Burry shorts Caterpillar after it nearly doubled in AI rally of 2026
Michael Burry attends “The Big Short” New York screening at the Ziegfeld Theater in New York, on Nov. 23, 2015.
Astrid Stawiarz | Getty Images
Michael Burry said Tuesday he has placed a bearish wager against Caterpillar, believing the construction-equipment maker has become one of the market’s most overvalued beneficiaries of the artificial intelligence investment boom.
The famed investor said he shorted Caterpillar shares at $1,060.98, alongside new bearish positions in Nvidia, Applied Materials, Tesla and the iShares Semiconductor ETF (SOXX), as he prepared for what he believes is an increasingly overextended rally in AI-linked stocks.
“Caterpillar jumped out at me,” Burry wrote in a Tuesday SubStack post. “I have never shorted Caterpillar.
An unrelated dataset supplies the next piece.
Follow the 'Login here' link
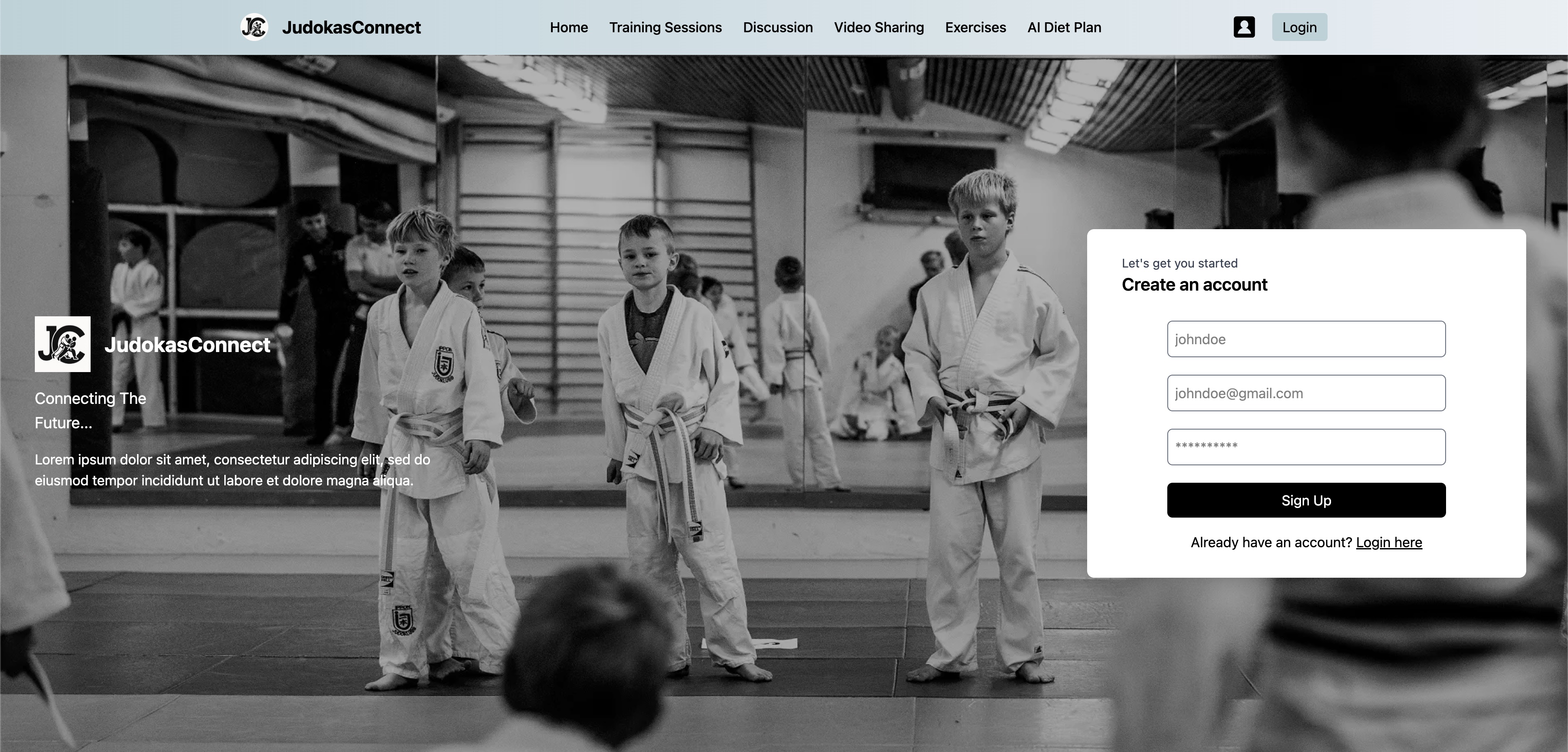 point(1389,542)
It has always done great for me on the long side in the past.”
Caterpillar shares just capped off the first half of 2026 with an 86% gain, making the construction equipment giant one of the best-performing stocks in the S&P 500 this year as investors increasingly embraced it as a proxy for the global AI infrastructure buildout.
Caterpillar year to date
Burry said Caterpillar’s stock valuation has reached levels that caught his attention. He shared a chart showing Caterpillar’s price-to-sales ratio climbing to the highest level in at least three decades at the same time the stock surged to record highs.
The investor, who famously predicted and profited from the subprime mortgage crisis in 2008, also reiterated his broader concerns about semiconductor valuations. He said the Philadelphia Semiconductor Index is trading about 65% above its 200-day moving average, a level he said was only reached previously during the dot-com bubble in 2000.
“The proximate cause of today’s rally is big spending announced out of Korea. Well, I see that as the beginning of the end,” Burry said. “It is only a matter of time now.”